Machine learning and data science ressources

This post lists some useful sources for learning data science and machine learning. The first two are a good way to start, since they quickly bring you to the point where you can play with real world data.

Machine Learning by Andrew Ng (Stanford)

The best MOOC ever,  which is also the one that started Coursera.

Prerequisites: it helps if you are familiar with scalar products and matrix operations, and if you know how to program basic functions.

What’s inside: starts with basic linear regression and ramps up with gradient descent, logistic regressions, regularisation, neural networks, clustering, svm, recommenders, PCA …

Data Science Specialization by Roger Peng, Brian Caffo, and Jeff Leek (Johns Hopkins University)

This one is a long hike through many areas of data science (not just machine learning), and offers a very pragmatic introduction to the R programming language.
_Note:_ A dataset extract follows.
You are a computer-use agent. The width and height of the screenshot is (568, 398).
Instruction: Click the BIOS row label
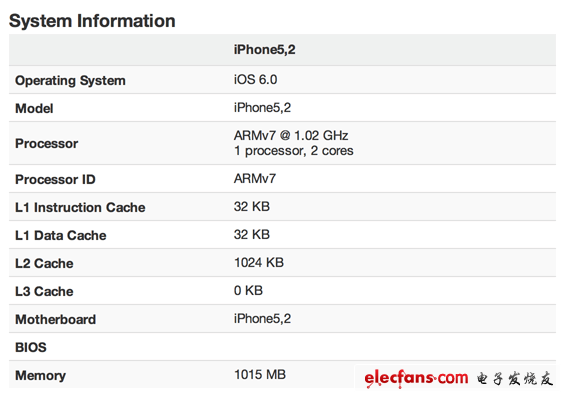[x=31, y=347]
Prerequisites: familiarity with programming and undergrad math. The R exercises are quite close to what you will get asked in a Data Scientist job interview.

What’s inside: how to do everything to data using R (parse, explore, fit), how to connect to an API or parse data from a website, statistics, machine learning, reproducibility … It has some overlap with Andrew Ng’s course.

Probability and Statistics by Khan Academy

The basics of statistics and probabilities (and clearer IMO than the statistics section of the Johns Hopkins course).

Data Science at Scale Specialization by Bill Howe (University of Washington)

A course about the “Big” in “Big Data”, with data visualisation thrown in.

Prerequisites: python programming, familiarity with APIs.

What’s inside: SQL, noSQL, MapReduce, graphs, machine learning …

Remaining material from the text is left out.